GP back offices becoming overwhelmed by paperwork: Petra

'We went from everybody wants to have an ILPA template to everybody wants ILPA-plus,' Petra managing partner Stephen Coats said.

A crush of LP and regulatory compliance reporting and accounting work is pushing private equity CFOs and back offices to the breaking point.

That’s according to Stephen Coats and Peter Haskopoulos, managing partners of Petra Funds, a provider of back-office services backed last year by Charlesbank Capital Partners.

Time-consuming and costly fund administration by GPs is growing, Coats and Haskopoulos told affiliate title Buyouts, because of elevated demand coming from multiple sources.

A main source of demand, they said, is investors. Many LPs are stepping up reporting requirements – including hard evidence of firms integrating ESG and DEI criteria into teams, strategies and portfolios – as well as fuller data disclosures for the purposes of benchmarking and monitoring.

Stephen Coats, Petra Funds

“As LPs have become more sophisticated, they now regularly request bespoke notices, reports, partner capital account statements and DDQs [due diligence questionnaires],” Coats said, “creating an enormous burden on GPs. We went from everybody wants to have an ILPA template to everybody wants ILPA-plus.”

Another source is regulators, whose requirements and strictures are set to increase after the SEC’s finalization of new private fund proposals last year.

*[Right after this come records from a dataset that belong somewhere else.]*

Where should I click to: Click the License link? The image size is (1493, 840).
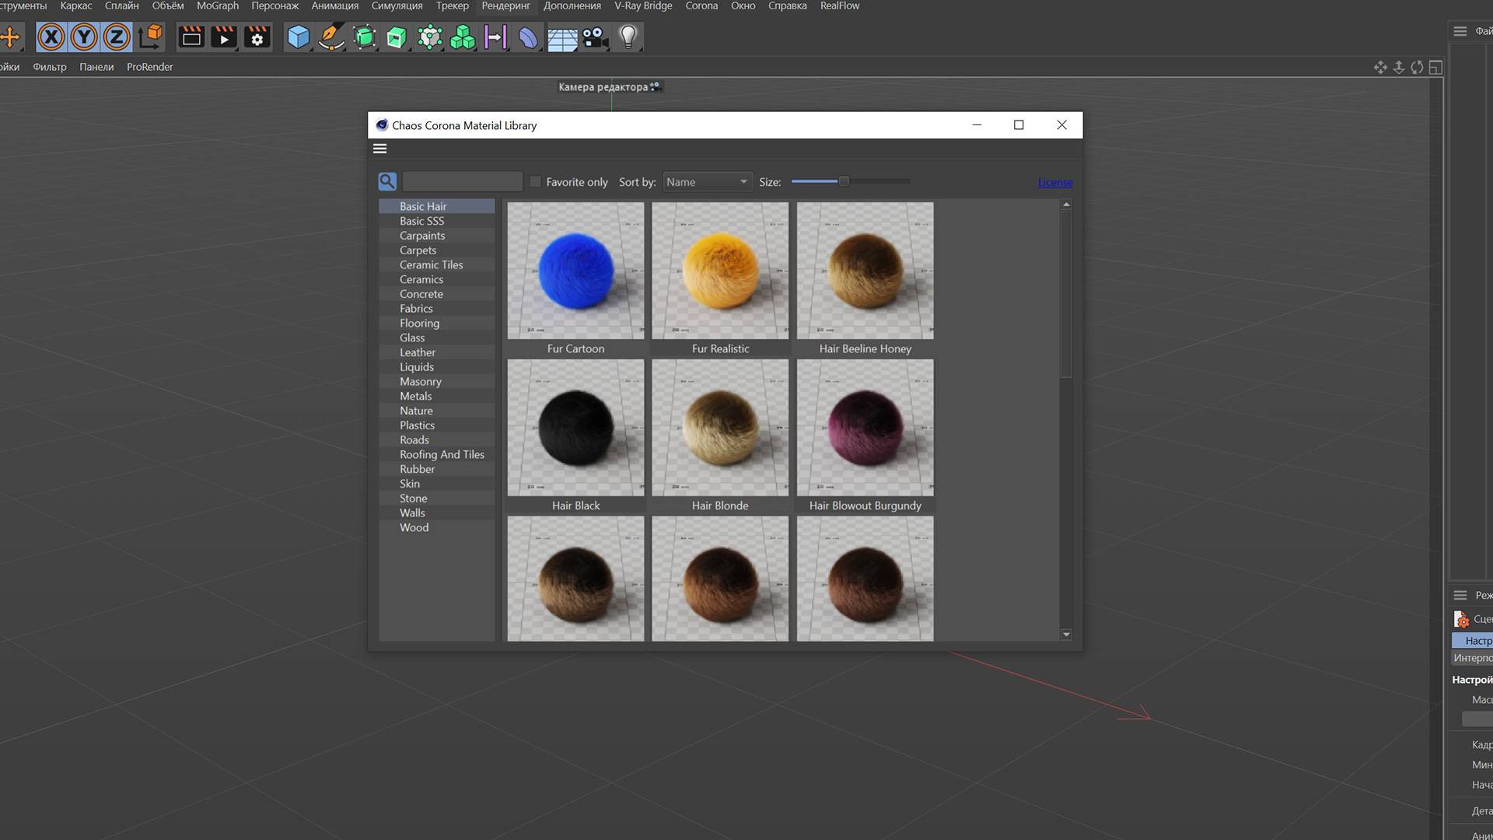tap(1055, 183)
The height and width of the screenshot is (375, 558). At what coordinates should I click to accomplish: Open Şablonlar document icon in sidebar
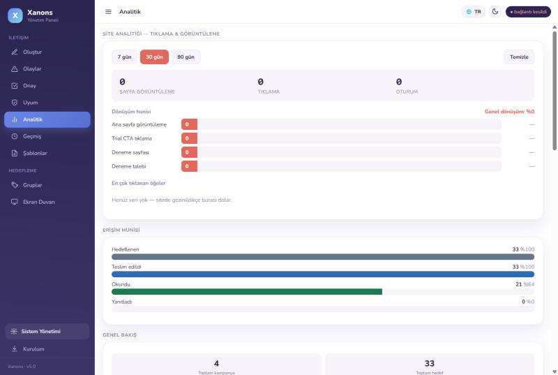[14, 153]
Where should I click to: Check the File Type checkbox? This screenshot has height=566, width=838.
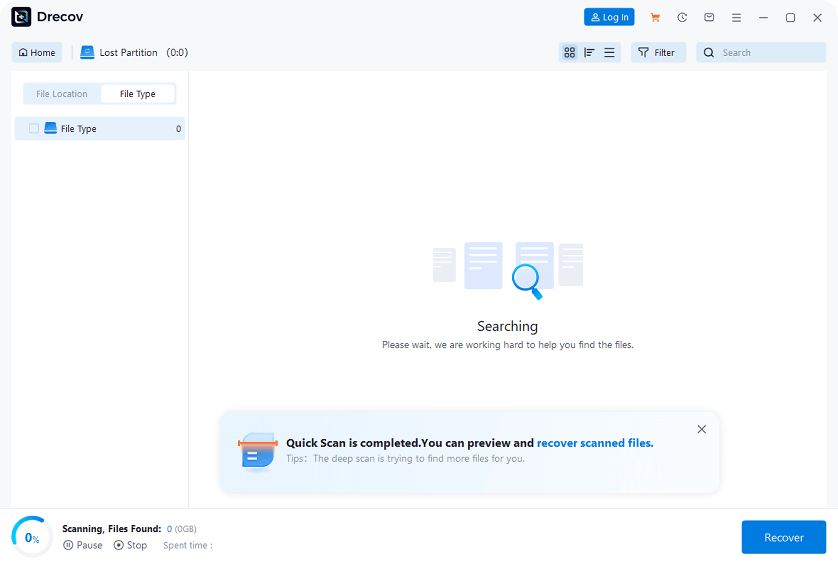coord(34,129)
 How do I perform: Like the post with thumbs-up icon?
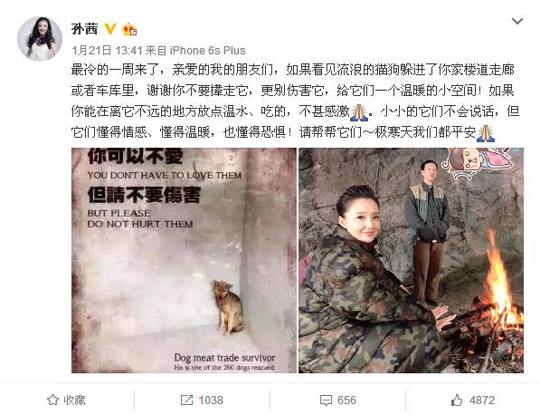pyautogui.click(x=457, y=401)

Billed as the most sweeping regulations since the Dodd-Frank Act, the rules aim to enhance transparency. They cover everything from reporting of fees, expenses and performance and fund audits to equal LP access to information and conflicts of interests in fund charges and GP-led secondaries.

SEC proposals add “a whole new layer” of demand, Coats said. “Whatever it ends up looking like, we know that at least directionally it’s moving toward more and faster reporting, not less and slower.”

Credit surge

Peter Haskopoulos, Petra Funds

Still another – and less well appreciated – driver of mounting GP paperwork is the recent “explosion” in private debt, Coats and Haskopoulos said, as new credit shops emerge and private equity managers acquire, launch and build in-house credit platforms.

Back offices are impacted by the fact that debt investing is different from, and by its nature more complicated than, equity investing, they said. As such, it requires distinct organizational resources, often making middle offices imperative.

Credit represents “a different dialect of the fund administration accounting language,” Haskopoulos said. In the case of private equity firms starting credit funds, for example, existing operations are “not necessarily set up to really grow and scale” alongside transactional volume.

Rush to outsource

The combined weight of demand on CFOs and back offices is “creating a need for more infrastructure,” Haskopoulos said. As part of this, many GPs are taking stock of the effectiveness of long-standing systems and processes.

“There’s a bit of institutionalization going on whereby GPs are not just thinking about how they historically set things up, but how they should set them up,” Coats said. “That’s never happened before because everyone was just too busy and had their head down.”

One result of this rethink may be greater GP interest in outsourcing back-office functions to external specialists, such as Petra.

A 2023 survey by Ocorian found 98 percent of managers reporting growth in the level of their outsourcing in the past two years. An equally big share plan to up the level further over the next three years.

Another option is lift-outs of back offices, including entire teams, and placing them in the hands of external services providers. Large GPs are paying more attention to this alternative, Coats said, as they realize that traditional internal infrastructure is “no longer serving their needs.”

Petra on the rise

The search by GPs for remedies to overwhelming paperwork is fueling the expansion of Petra, founded in 2021 by Coats, an ex-Riverstone partner and CAO, and Haskopoulos, an ex-Riverstone managing director and CFO.

Petra was designed to be a one-stop shop for private equity and private debt firms, large and small. It is able to handle or co-ordinate every back-office function – such as fund accounting, GP accounting, investor relations support, compliance, ESG reporting, insurance and IT – on a customized basis.

Key to Petra’s model is its role as an adjunct to the client, something the founders’ experience at Riverstone trained them to do. “The only way to make yourself an extension of a CFO is to think like the CFO thinks,” Coats told Buyouts in a prior interview.

Because of elevated demand on back offices, clients of Petra rose to 65 as of March from 45 during its first full year of activity in 2022. Over the same period, employees increased to 180, from roughly 40. US and European offices, of which there were originally two, now total five.

GPs are tapping into the full range of Petra solutions, Coats and Haskopoulos said, with lift-outs showing particular momentum. To date, four lift-outs have been completed, among them the in-house operations of Riverstone and Denham Capital.

Four more lift-outs are underway. “We think it’s going to be a big part of our business going forward,” Haskopoulos said.

Other well-known names in the fund administration services space are 4Pines Fund Services, Alter Domus, Apex, Aztec, Gen II Fund Services, Ocorian and Standish Management.